Right now, several sites for a future outpost have been proposed by scientists and engineers. More information will be needed to make a final determination. In 2008 NASA is sending a spacecraft — the Lunar Reconnaissance Orbiter (LRO) — to orbit the Moon for a year and collect more detailed science information that will help them learn more about the Moon and better determine which site is the best site for an outpost.  The LRO carries several instruments aboard, each designed to collect different information about the lunar environment, including temperature, topography (elevation), radiation, and resources such as the possibility of water ice in permanently shadowed regions.

For this activity, each team’s mission is to gather information about different lunar locations and determine the most promising site for a future human lunar outpost. Picking one site on the Moon is a balance between the resources available, really cool science, ability to move around the site, and safety considerations.  As a group, the teams will debate the pros and cons of the sites they chose — just like their NASA counterparts! — and determine one site to recommend to NASA as the location for a future base. 

2. Divide the children into teams of 3 to 4 and provide each team with a Mission Information Packet and colored dots or colored pencils or markers. Have them select a team name and review the information.

3. Invite the teams to begin their investigation.
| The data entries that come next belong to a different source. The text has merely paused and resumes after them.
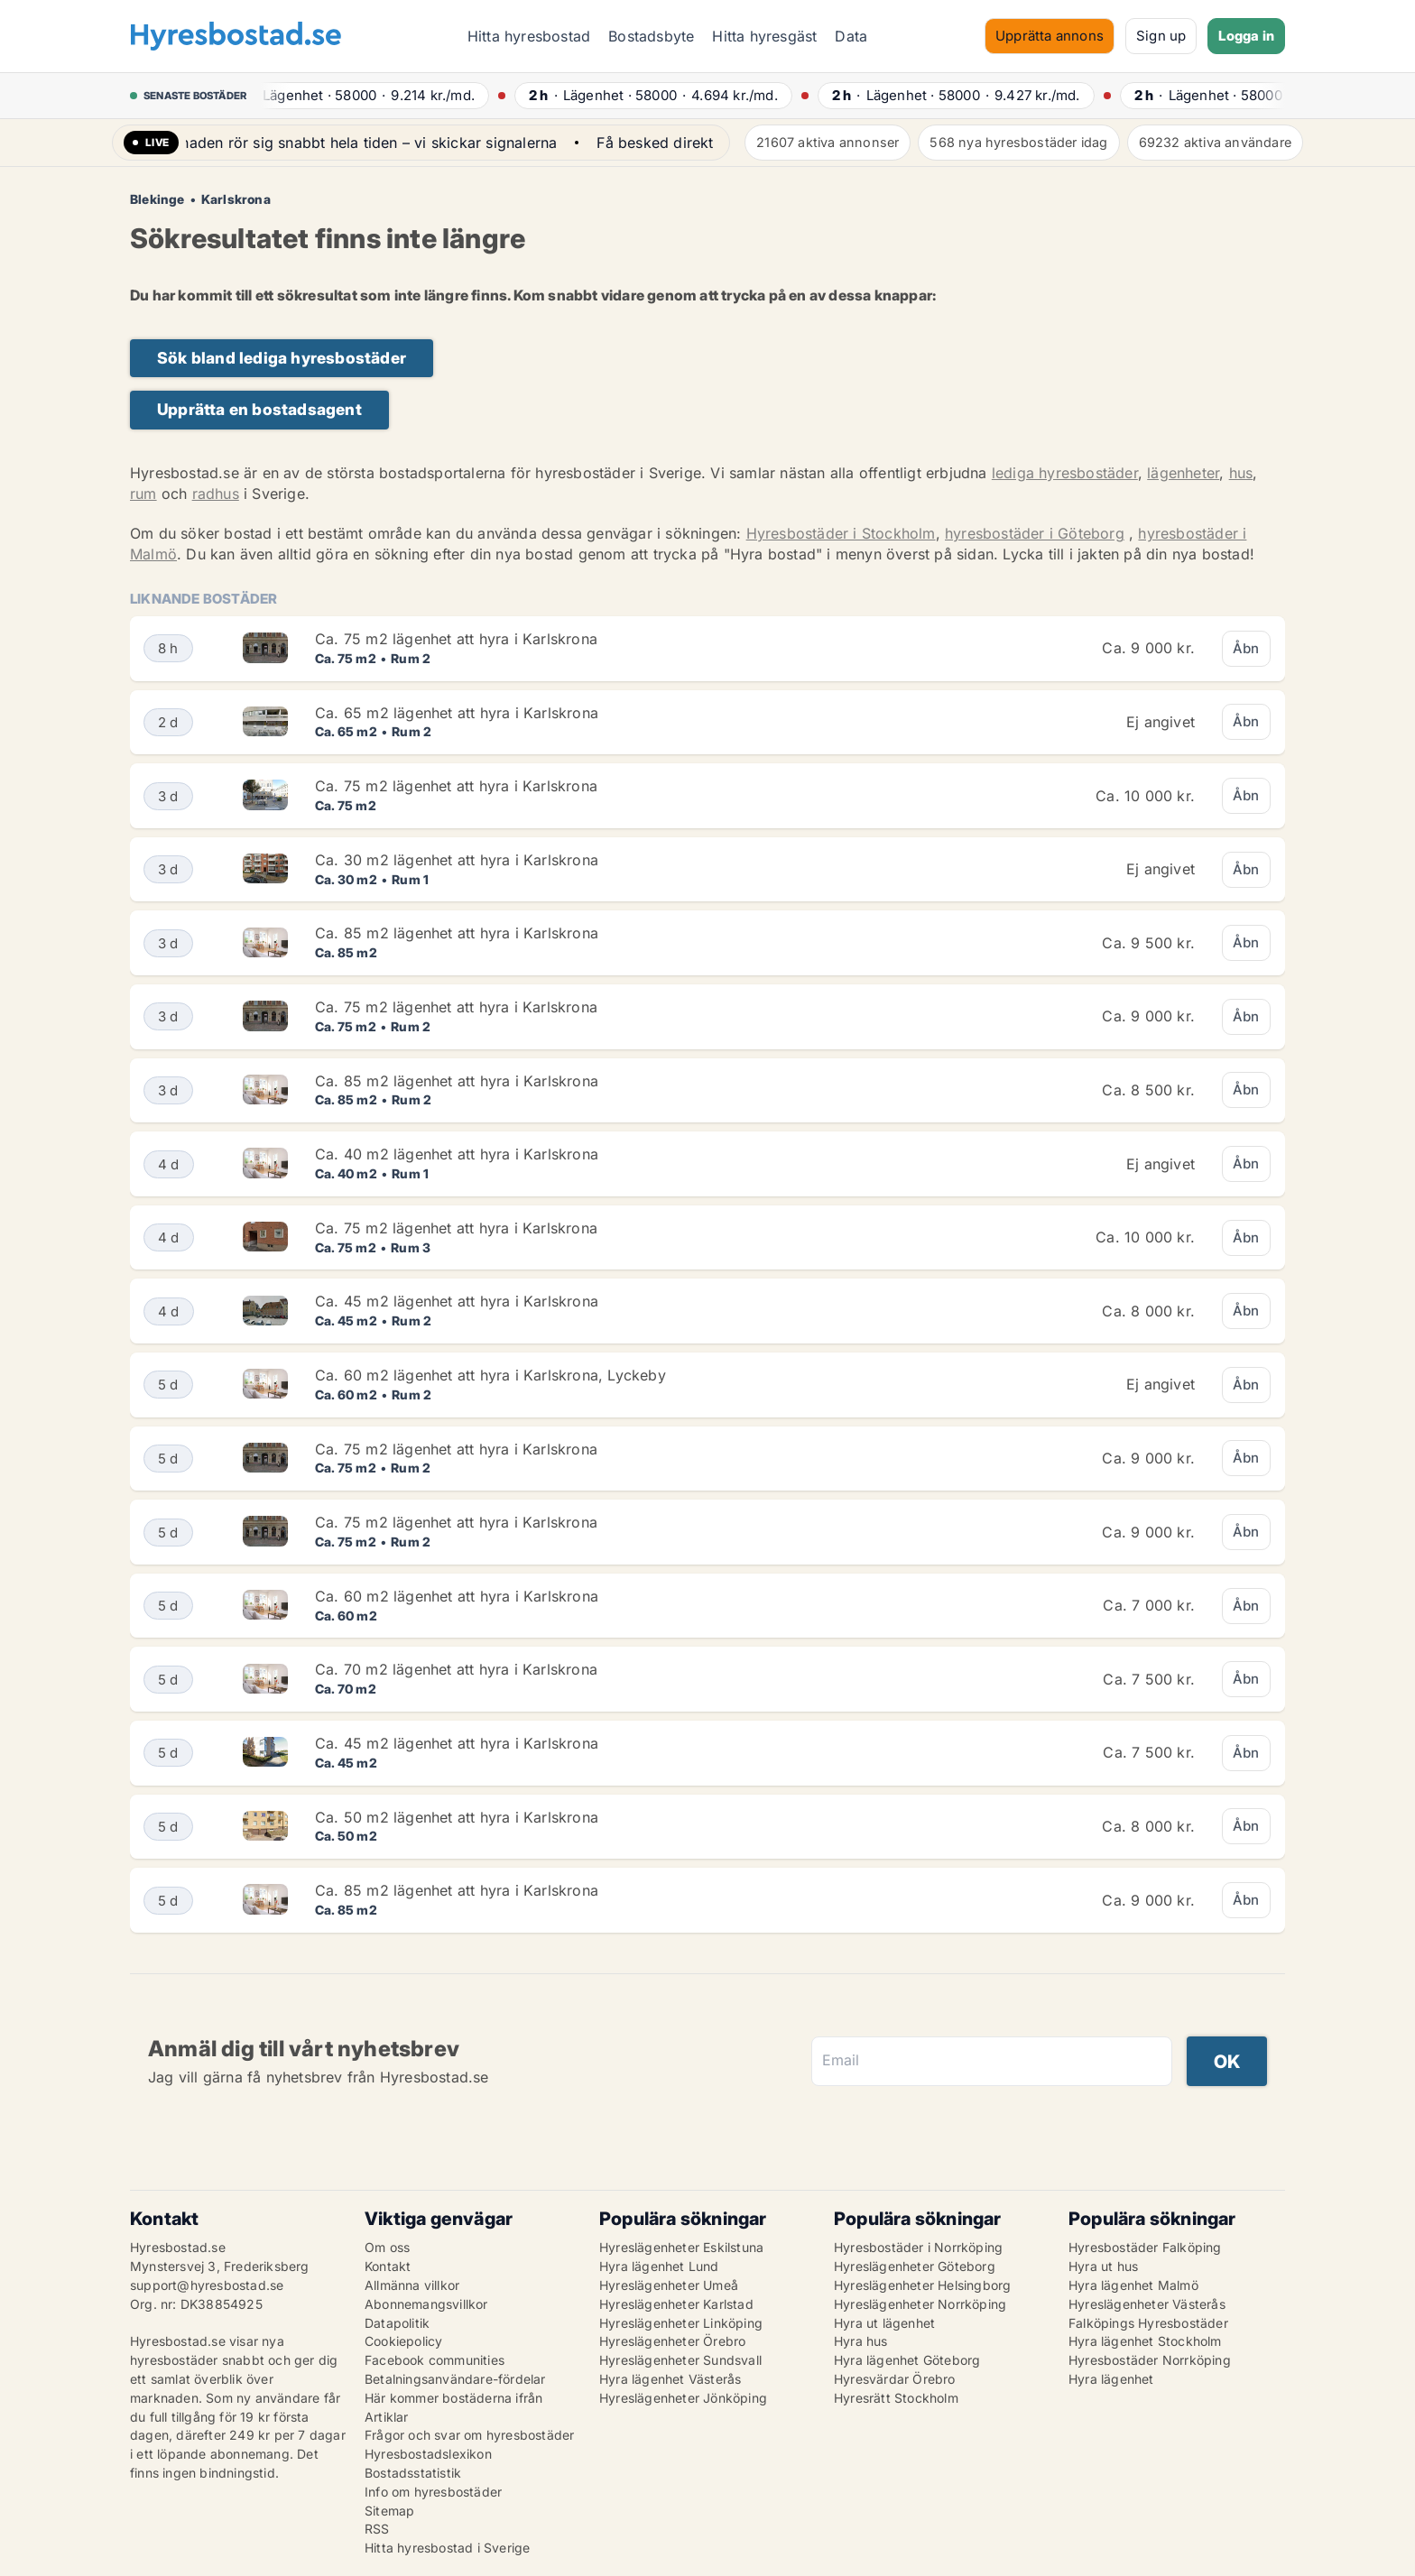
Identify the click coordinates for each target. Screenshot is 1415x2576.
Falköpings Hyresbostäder (1148, 2323)
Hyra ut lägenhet (884, 2323)
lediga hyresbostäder (1065, 473)
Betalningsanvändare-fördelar (455, 2379)
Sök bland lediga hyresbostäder (281, 357)
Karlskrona (236, 199)
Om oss (387, 2247)
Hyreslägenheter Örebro (672, 2341)
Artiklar (387, 2416)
Each team begins by discussing their strategy – which location should they study first?  Together the team goes to the site and reviews the data.  They determine if the data support a possible human lunar outpost, do not support future human activity, or if more data are needed from future missions before they can decide.  The teams mark their Matrix accordingly — one color of dot if the site is a “go;” another if it is a “no,” and a third for “more data needed.”  The LRO Mission is going to collect more data to help scientists and engineers make these determinations! 

When finished with a particular set of information at a particular a site, the team determines which site to visit next and they proceed to that location.

4. As the teams finish reviewing the site information, have them regroup. Allow a few minutes for individual teams to determine which site to recommend and to complete their information card.  Remind them that site determination is not solely about resources or engineering challenges; the types of science questions that can be addressed are important parts of the discussion, too!

5. Invite each team to share their conclusions. On a whiteboard or poster paper, keep track of which sites are recommended by each team, and why.

Remind them that they need to make one recommendation as a whole group — and that their discussion is very similar to how NASA scientists and engineers debate where robots, orbiters, and humans should go! 

If there are multiple sites recommended, invite the children to debate the attributes of each and determine which one ultimately should be recommended.

 

 

 

Looking for a bigger challenge?  Invite the teams to find information about other sites for which they may want to propose a lunar base.